▶ DATA SUPPLIED:
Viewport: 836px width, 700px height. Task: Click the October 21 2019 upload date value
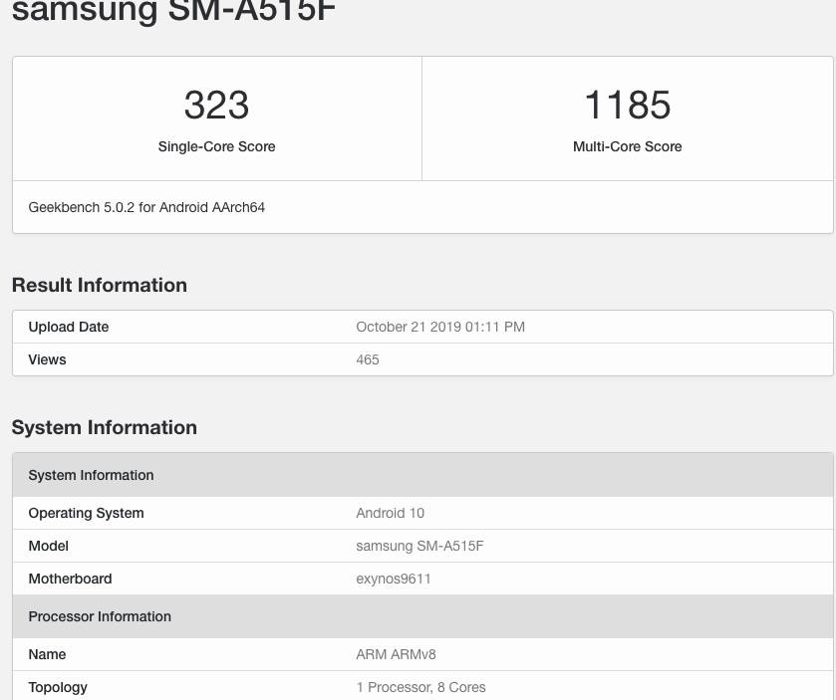coord(440,327)
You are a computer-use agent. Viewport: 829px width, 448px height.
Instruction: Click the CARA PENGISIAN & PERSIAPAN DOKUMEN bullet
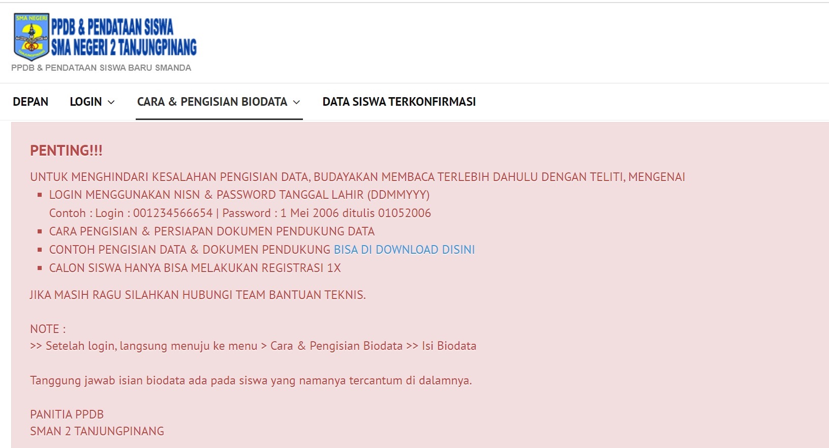211,231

▶ EXERCISE DETAILS: With all pictures omitted, return exactly the lines from the one containing "You are a computer-use" through the end of the entries above.

▶ SOLUTION TO THIS TASK:
You are a computer-use agent. Viewport: 829px width, 448px height.
Instruction: Click the CARA PENGISIAN & PERSIAPAN DOKUMEN bullet
211,231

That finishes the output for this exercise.